我该如何解析这种文字?

时间:2013-02-11 01:09:00

标签: java regex parsing pattern-matching matcher

这是我的文字所在的格式:

15no16no17yes the parents who have older children always tell you the next stage is worse.18yes using only their hands and feet make some of the worst movies in the history of the world.19no

所以基本格式是:

number yes|no text(may/may not be there)重复

yesno之后的文字可以为空,也可以以空格开头。 (我试图在上面说明这一点)。

我为这种格式工作的代码: number yes|no重复了

要解析的更多文本示例:

30no31yesapproximately 278 billion miles from anything.32no33no34no
30no31yesapproximately 278 billion miles from anything32no33yessince the invention of call waiting34yesGravity is a contributing factor in 73 percent of all accidents involving falling objects.
35yesanybody who owns hideous clothing36yes if you take it from another person's plate37yes172 miles per hour upside down38yesonly more intelligent39yes any product including floor wax that has fat in it
35no36yestake it from another person's plate37yes172 miles per hour upside down38no39no
35no36no37yes172 miles per hour38no39no
35no36no37yesupside down38no39no

如何修改我的代码?

String regex = "^(\\d+)(yes|no)";
Pattern p = Pattern.compile(regex);

    while(input.hasNextLine()) {
     String line = input.nextLine();
        String myStr = line;
        Matcher m = p.matcher(myStr);

        while(m.find()) {
            String all = m.group();
        String digits = m.group(1);
            String bool = m.group(2);
            // do stuff
            myStr = myStr.substring(all.length());
            m.reset(myStr);
        } // end while
    } // end while

我尝试使用String regex = "^(\\d+)(yes|no)(.*)";,但问题是它会在yesno之后捕获所有内容。

我该怎么办?

PS:如果有任何不清楚的地方,请告诉我,我会提供更多解释。

1 个答案:

答案 0 :(得分:0)

试试这个。我认为它会起作用。在解析结束时,您将获得一个答案列表。现在,您只需进行一些修改即可返回此列表并使用其答案。我的算法只检测所有答案以及它们在主String中的起始位置,并使用此信息对文本进行切片。因此,该算法有两个步骤(1:边界检测,2:字符串切片)。我在代码中创建了一些组件。希望它有效。

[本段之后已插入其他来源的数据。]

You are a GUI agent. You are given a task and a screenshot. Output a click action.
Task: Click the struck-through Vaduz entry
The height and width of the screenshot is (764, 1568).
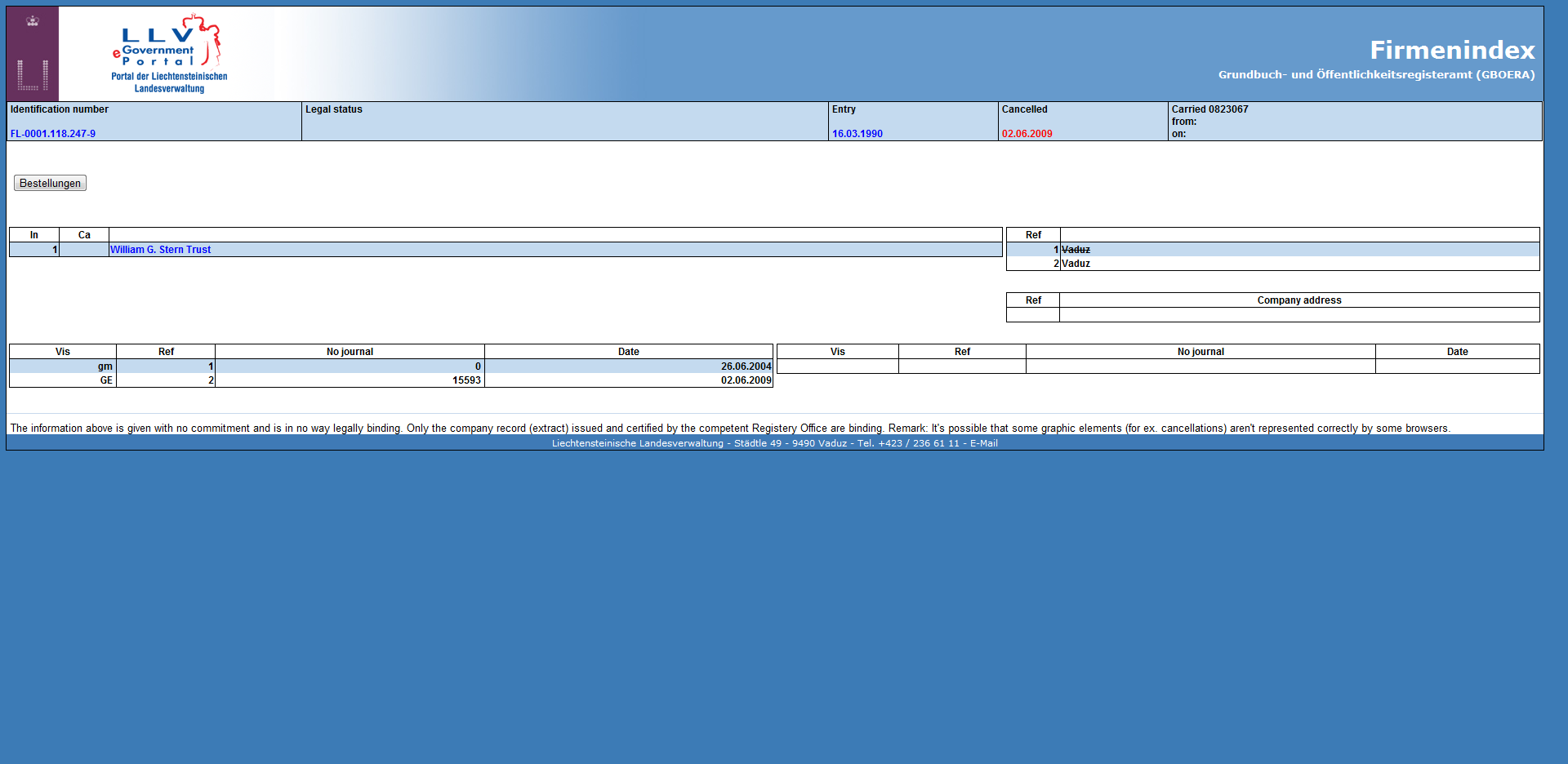(x=1076, y=250)
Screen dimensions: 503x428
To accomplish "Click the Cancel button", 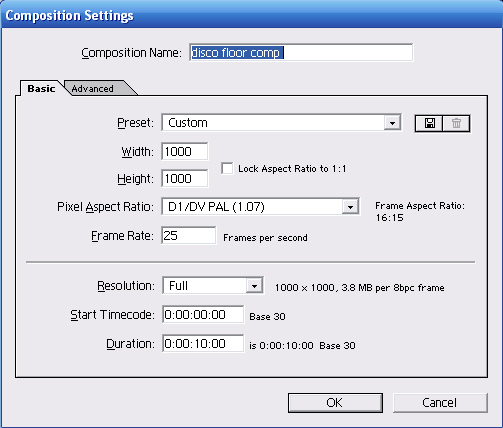I will tap(440, 403).
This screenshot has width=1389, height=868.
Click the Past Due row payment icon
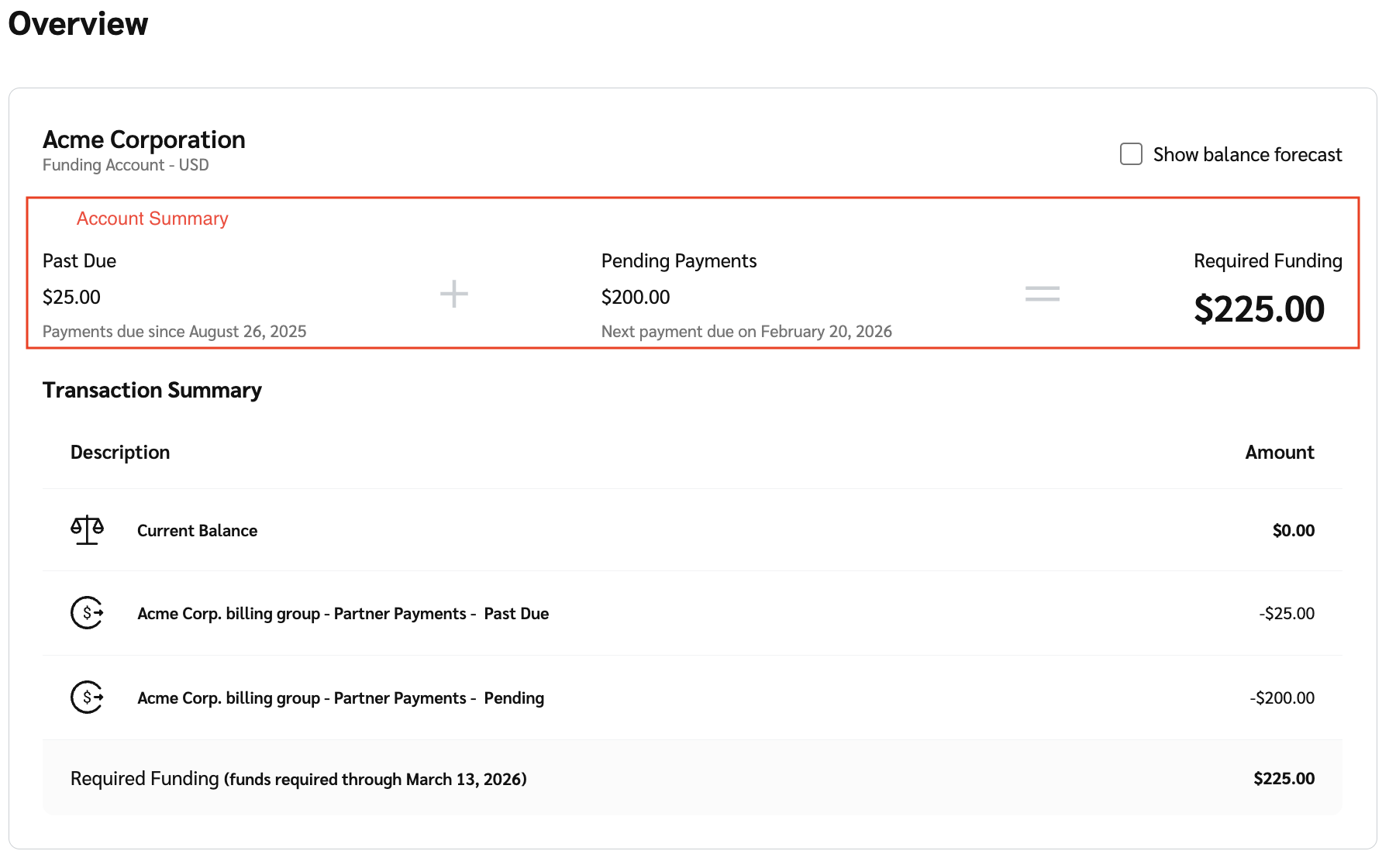click(87, 613)
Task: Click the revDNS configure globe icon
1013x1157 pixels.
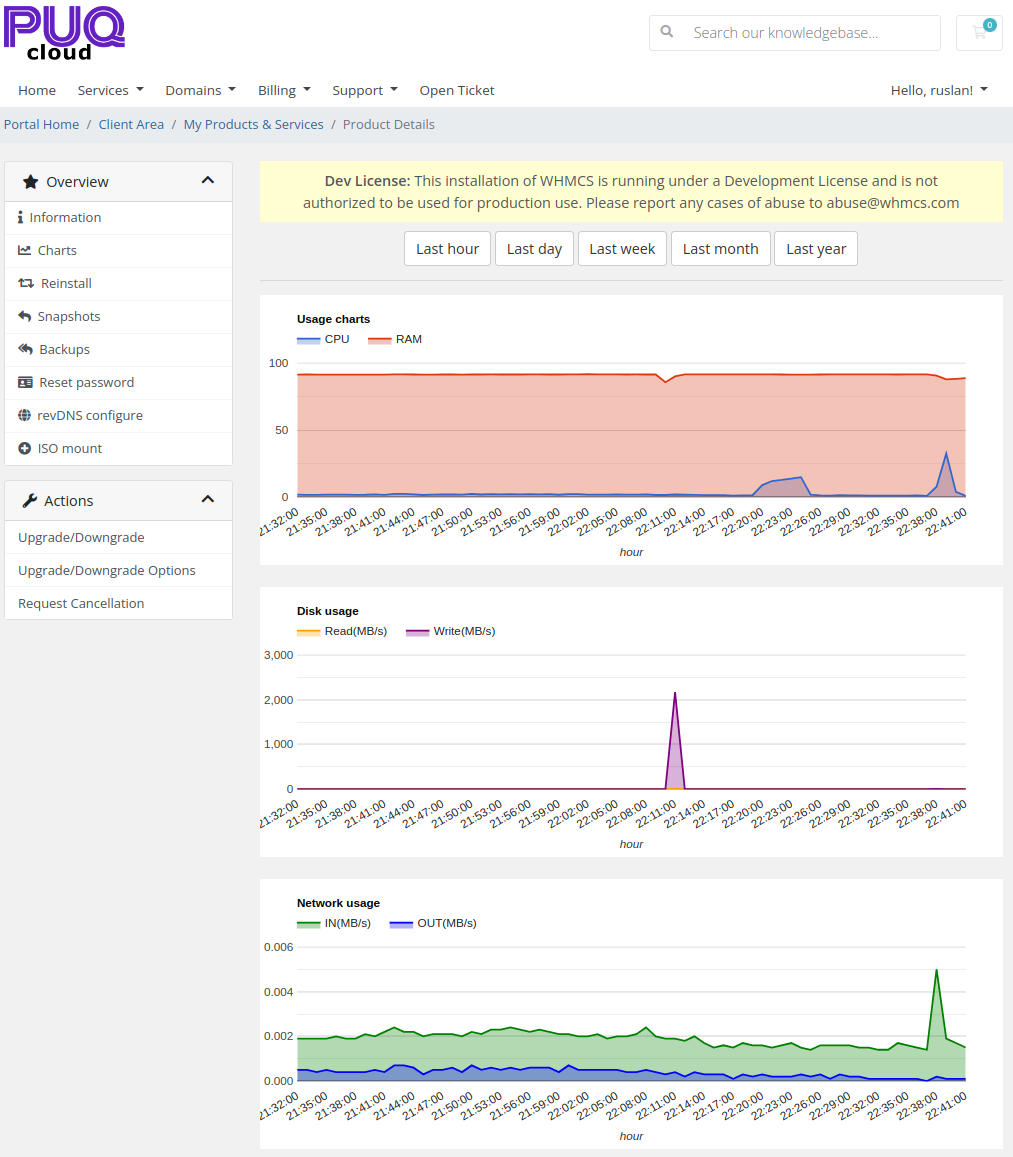Action: point(24,415)
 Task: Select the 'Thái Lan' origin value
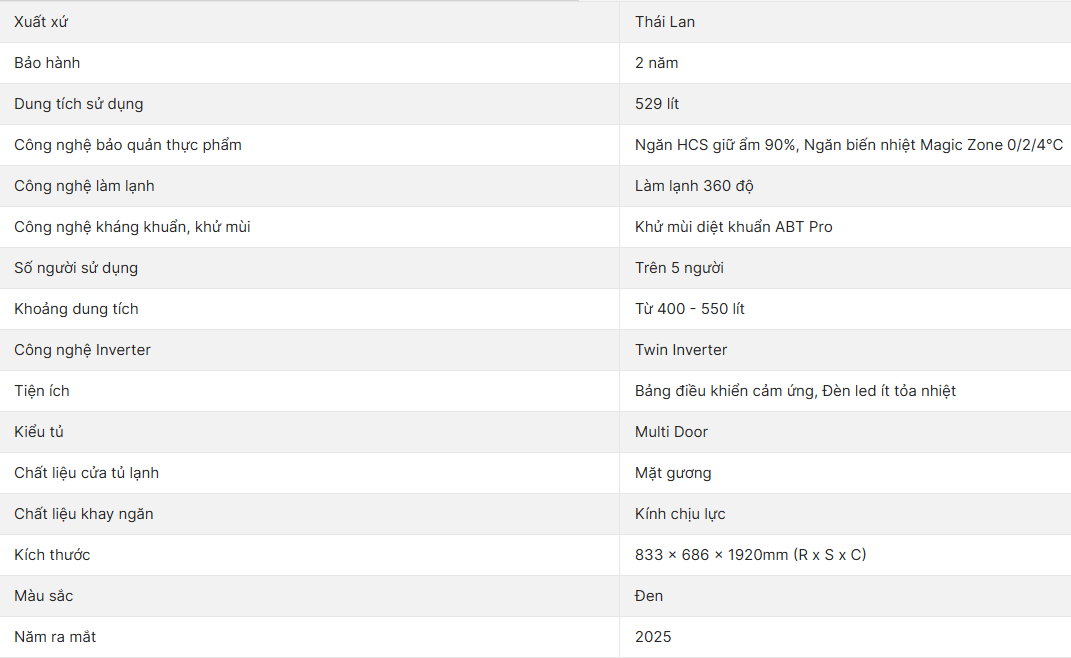coord(665,22)
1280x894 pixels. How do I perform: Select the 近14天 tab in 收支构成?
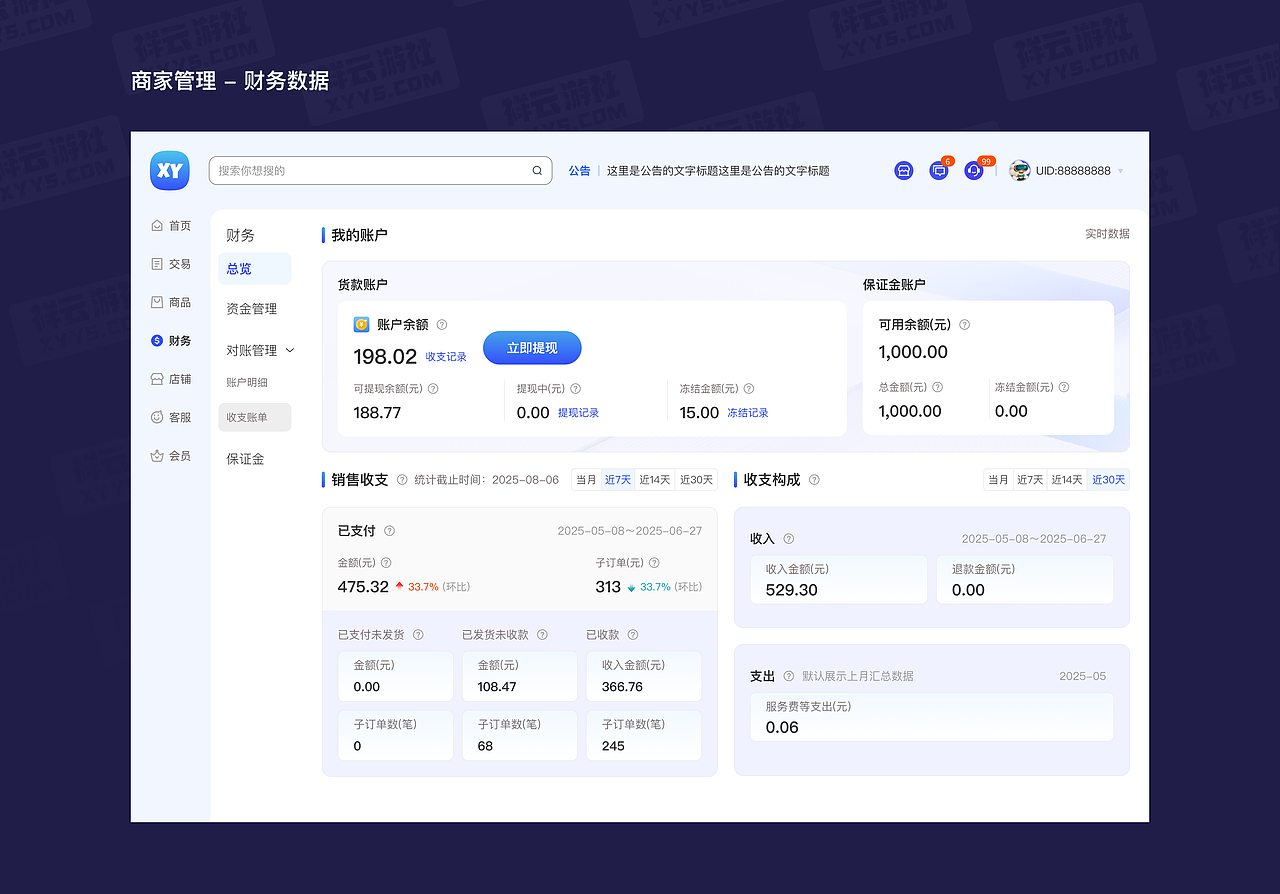coord(1066,479)
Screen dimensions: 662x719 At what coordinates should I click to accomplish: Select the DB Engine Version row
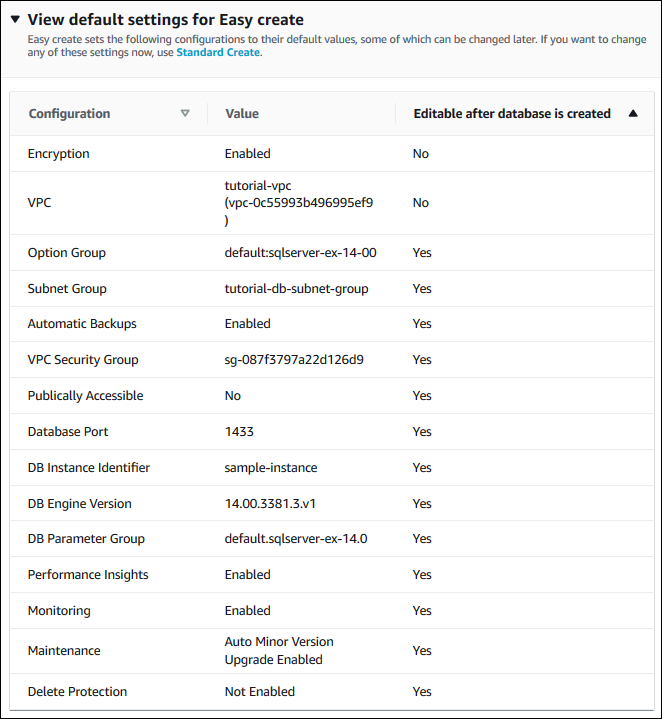(x=79, y=504)
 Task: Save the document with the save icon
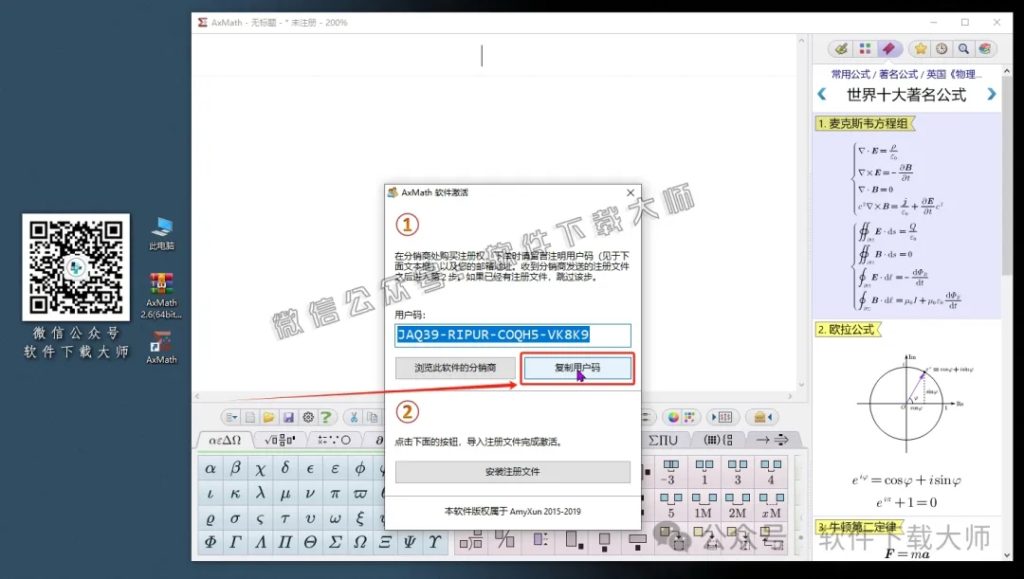[288, 417]
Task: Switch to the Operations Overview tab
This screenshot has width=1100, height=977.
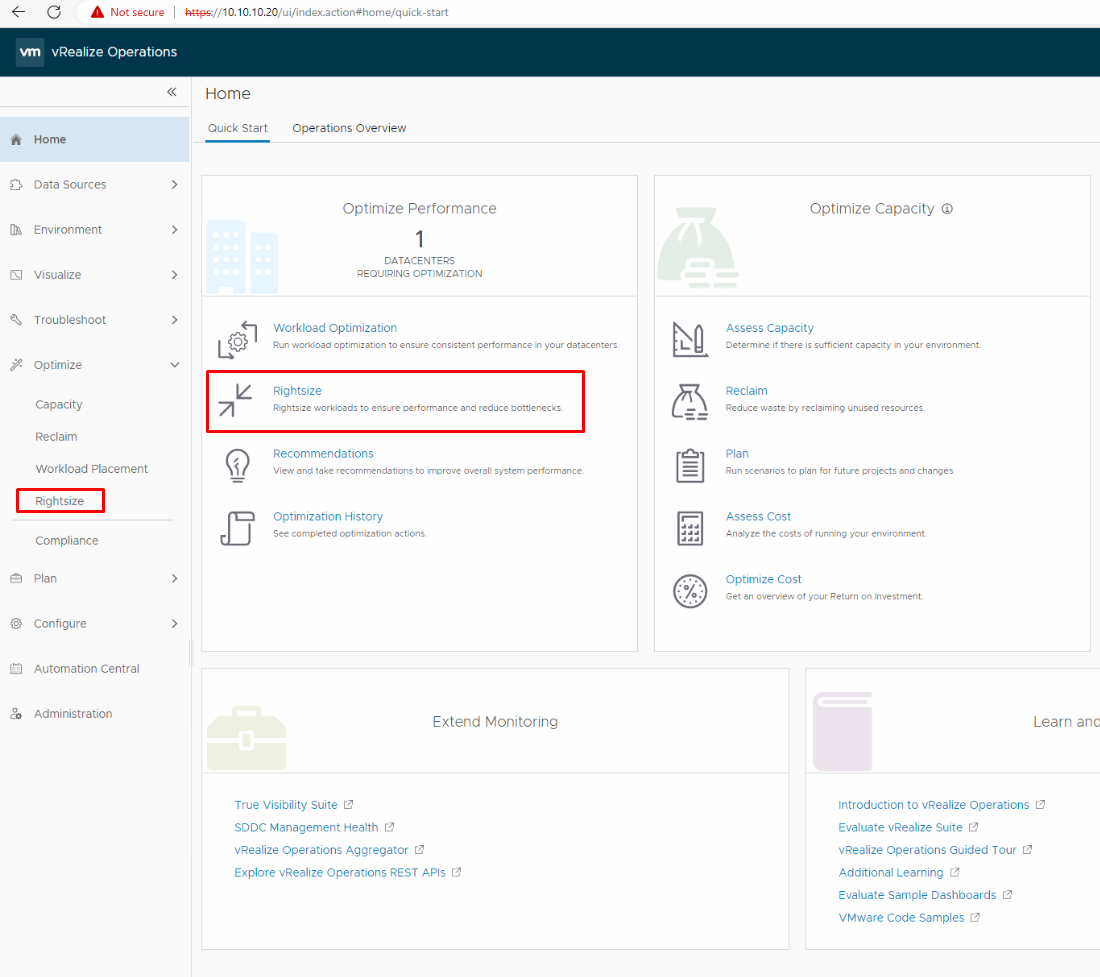Action: coord(348,128)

import java.util.ArrayList;
import java.util.List;
import java.util.regex.Matcher;
import java.util.regex.Pattern;

/**
 *
 * @author David Buzatto
 */
public class ASimpleParser {

    public static void main( String[] args ) {
        new ASimpleParser().exec();
    }

    public void exec() {

        String[] in = {
            "30no31yesapproximately 278 billion miles from anything.32no33no34no",
            "30no31yesapproximately 278 billion miles from anything32no33yessince the invention of call waiting34yesGravity is a contributing factor in 73 percent of all accidents involving falling objects.",
            "35yesanybody who owns hideous clothing36yes if you take it from another person's plate37yes172 miles per hour upside down38yesonly more intelligent39yes any product including floor wax that has fat in it",
            "35no36yestake it from another person's plate37yes172 miles per hour upside down38no39no",
            "35no36no37yes172 miles per hour38no39no",
            "35no36no37yesupside down38no39no"
        };

        Pattern p = Pattern.compile( "(\\d+)(yes|no)" );
        List<Answer> allAnswers = new ArrayList<Answer>();

        for ( String s : in ) {

            List<Answer> answers = new ArrayList<Answer>();
            Matcher m = p.matcher( s );

            // step 1: detecting answer bounds (start)
            while ( m.find() ) {

                Answer a = new Answer();
                a.answerStart = m.group();
                a.number = m.group( 1 );
                a.yesOrNo = m.group( 2 );
                a.startAt = s.indexOf( a.answerStart );

                answers.add( a );

            }

            // step 2: slicing
            for ( int i = 0; i < answers.size(); i++ ) {

                Answer a = answers.get( i );

                // needs to compare to the right one, the will have the right bounds
                if ( i != answers.size() - 1 ) {

                    Answer rightAnswer = answers.get( i + 1 );
                    a.text = s.substring( a.startAt + a.answerStart.length(), rightAnswer.startAt );

                } else { // int the last answer, the right bound is the end of the main String. s.length() may be ommited.

                    a.text = s.substring( a.startAt + a.answerStart.length(), s.length() );

                }

            }

            allAnswers.addAll( answers );

        }

        // just iterating over the answers to show them.
        for ( Answer a : allAnswers ) {
            System.out.println( a );
        }

    }

    // a private class to contain the answers data
    private class Answer {

        String answerStart;
        String number;
        String yesOrNo;
        String text;
        int startAt;

        @Override
        public String toString() {
            return "Answer{" + "number=" + number + ", answer=" + yesOrNo + ", text=" + text + ", startAt=" + startAt + '}';
        }

    }

}